Le siècle des Lumières promeut la conception d'un Etat garant des libertés individuelles, parmi lesquelles, la liberté du commerce et de l'industrie et, son corollaire, la libre concurrence. Concrètement, il s'ensuit en France l'abrogation des corporations à la suite du décret d'Allarde en mars 1791 et l'interdiction de toute coalition à la suite de la loi Le Chapelier du 14 juin 1791 : Il n'y a plus de corporations dans l'Etat ; il n'y a plus que l'intérêt particulier de chaque individu et l'intérêt général.

En Angleterre, les Combination Acts de 1799 et 1800 engagent un processus similaire. De telles mesures ont un impact décisif sur le processus de révolution industrielle ; d'après Arnold Toynbee, l'essence même de la révolution industrielle est la substitution de la libre concurrence aux règlementations qui, depuis le Moyen Âge, étaient imposées à la production.

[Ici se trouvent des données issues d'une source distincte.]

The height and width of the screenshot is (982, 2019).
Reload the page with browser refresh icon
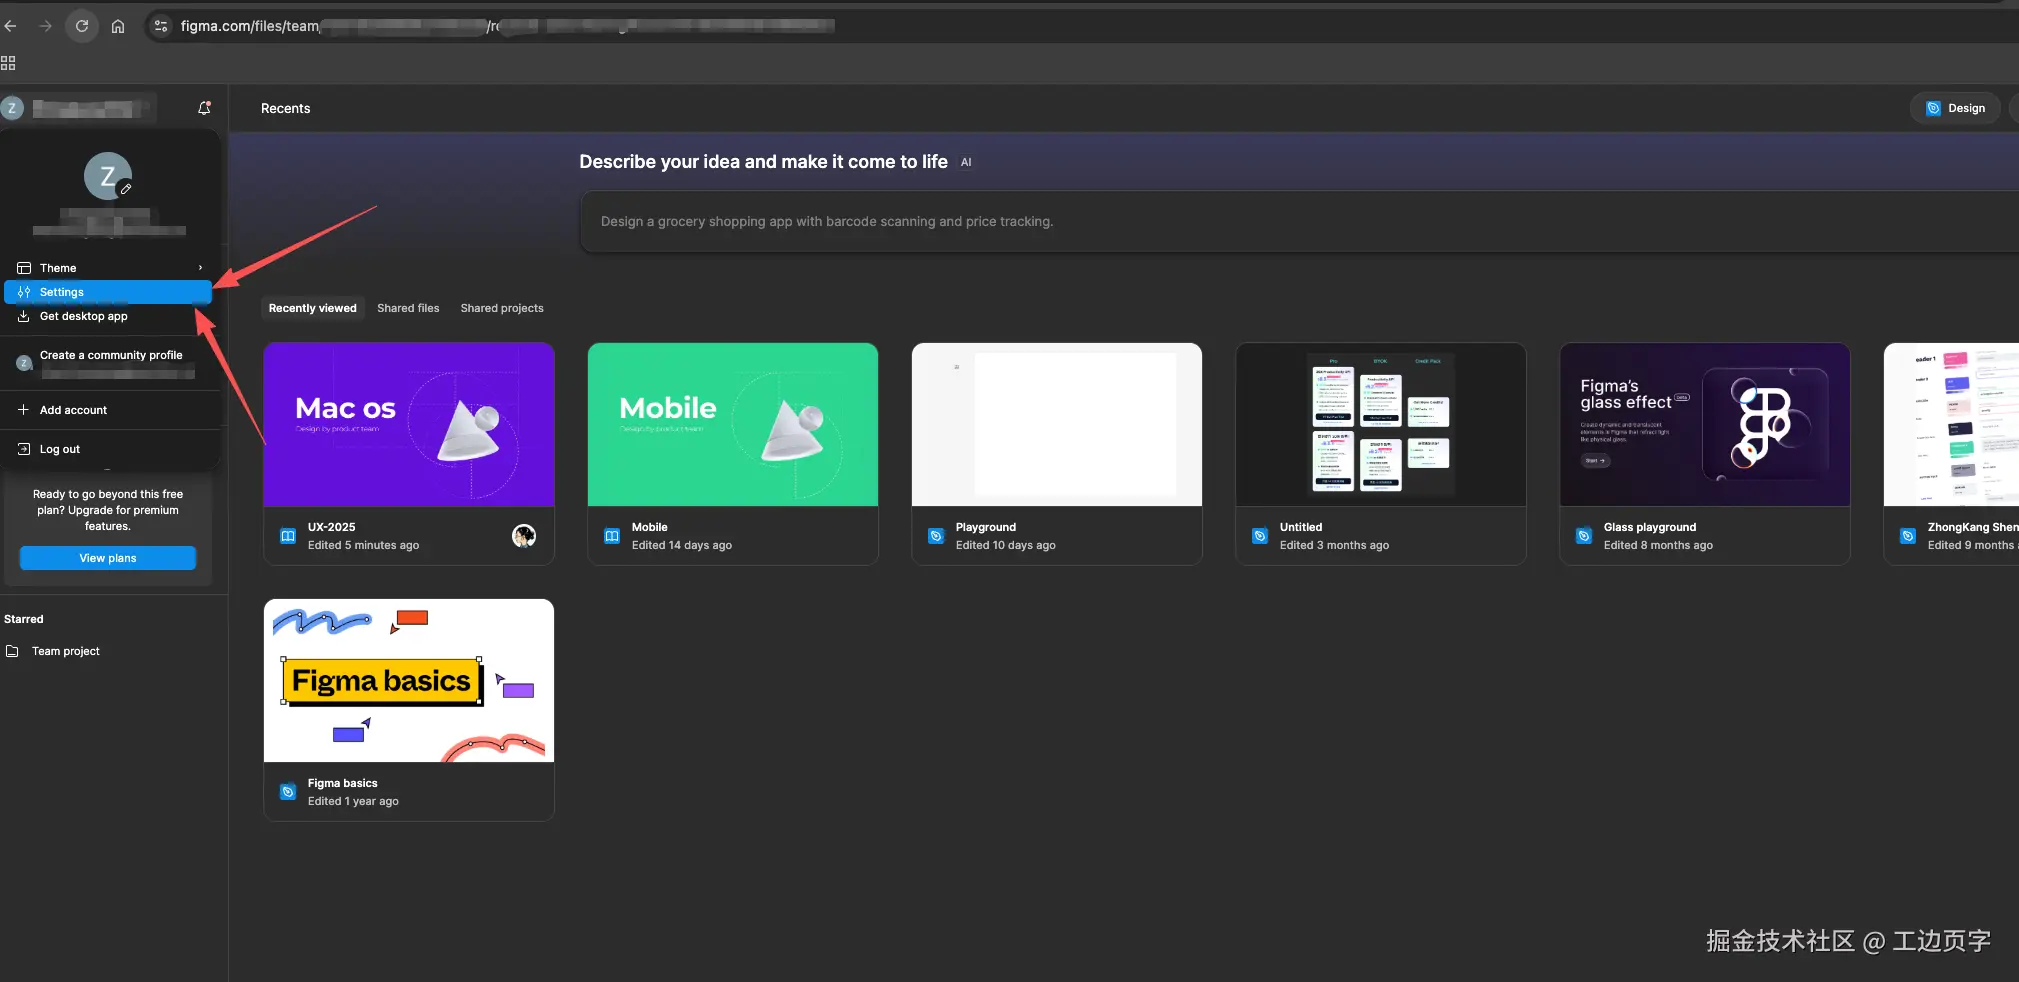point(82,26)
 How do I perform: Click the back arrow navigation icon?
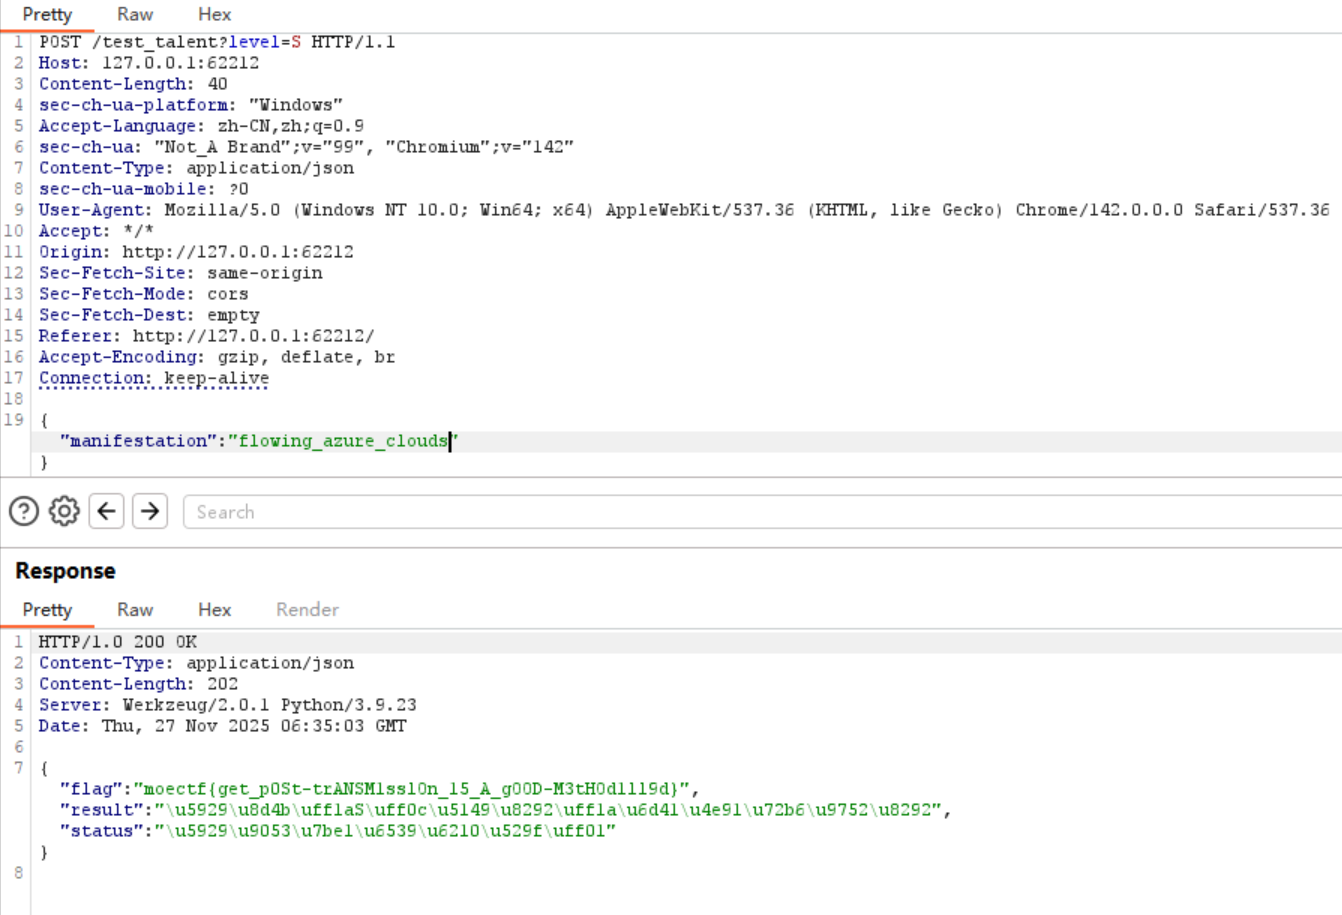pyautogui.click(x=106, y=511)
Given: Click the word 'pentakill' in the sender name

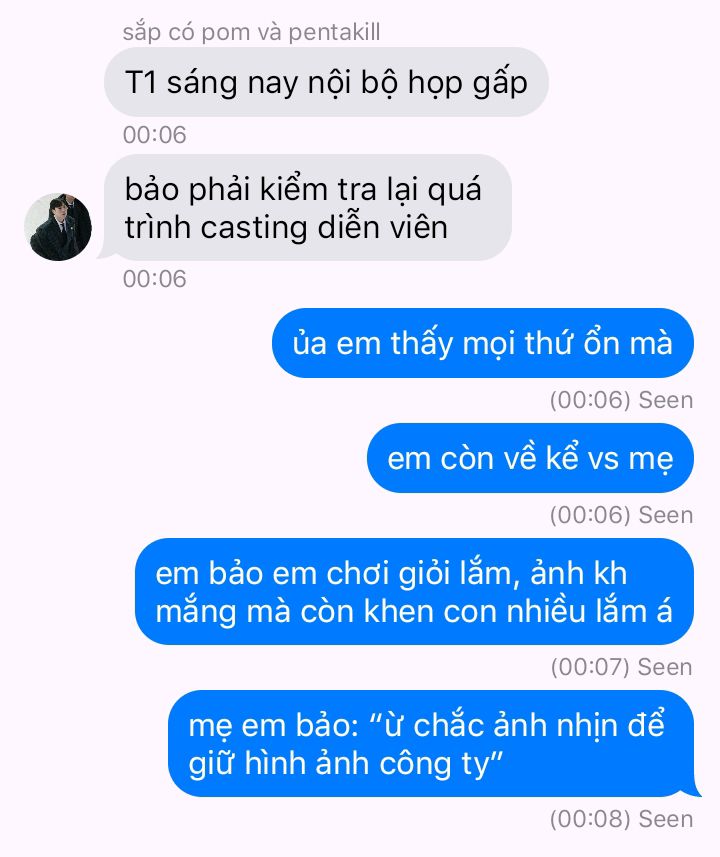Looking at the screenshot, I should (x=334, y=32).
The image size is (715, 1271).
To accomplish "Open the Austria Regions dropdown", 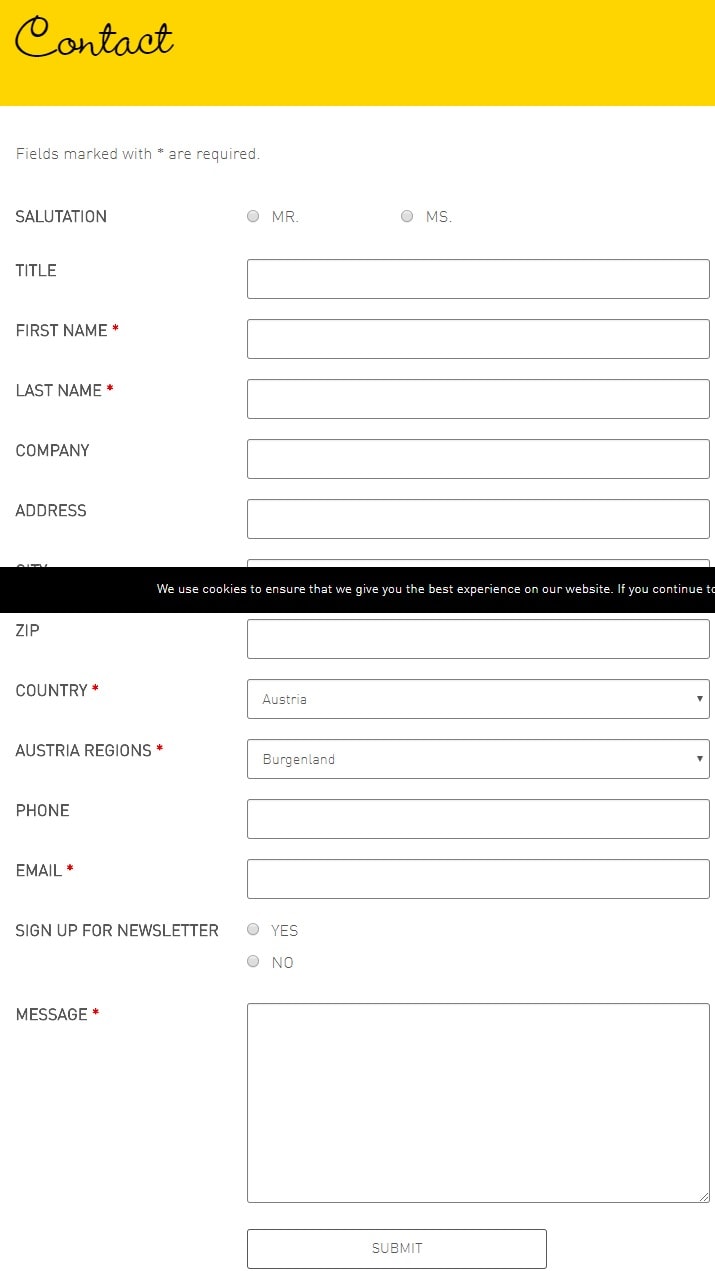I will 478,759.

Au xixe siècle alternent des périodes de libre-échange et de protectionnisme. Paul Bairoch observe que le protectionnisme est la règle, le libre-échange l'exception. Le Royaume-Uni commercialiste avait opté dès le xviie siècle pour des mesures protectionnistes telles le « Navigation Act » de Cromwell en 1651, et réitère en ce sens avec les « Corn laws » de 1815 à la suite de « l'Importation Act ». L'abrogation des « Corn Laws » par le « Peel Act » le 15 mai 1846 constitue, au même titre que l'abrogation du « Navigation Act » en 1849, un tournant fondamental du xixe siècle.

Ce libéralisme est donc à l'origine de la généralisation du marché au xixe siècle : celui-ci – autrefois existant mais de manière marginale – devient facteur décisif dans le processus d'industrialisation. Karl Polanyi estime dans La Grande Transformation que le marché fonctionne de manière autorégulée, sans intervention de l'Etat, entre 1834, date de l'abolition de la loi de Speenhamland consacrant la marchandisation de la main d'œuvre, et 1929, date de la grande crise économique qui provoque le retour et le recours à l'Etat en vue d'intervenir activement et réglementer le marché.

Progrès scientifiques

La révolution industrielle est aussi le fait de découvertes et innovations qui favorisent l'industrialisation. La « grappe d'innovation » qui survient, est d'une ampleur telle que la révolution industrielle marque une véritable rupture sur le plan des techniques.

Pourtant, de nombreuses industries ne sont pas à proprement parler récentes : certaines comme l'imprimerie et la soierie remontent au milieu du xve siècle. Les travaux d'Henri Hauser montrent que ces industries ont favorisé l'émergence des premières manufactures dont certaines, en France, sont créées sur décision royale dès le règne d'Henri IV mais surtout sous celui de Louis XIV, influencé par les idées mercantilistes de Colbert.

De même, Lewis Mumford considère l'invention de l'horloge comme l'une des premières activités mécaniques, occasionnant le perfectionnement de certaines techniques et favorisant la division du travail (voir en particulier le modèle d'organisation assez remarquable dit de l'« Etablissage » en vigueur dans l'horlogerie du Jura depuis au moins le xviiie siècle).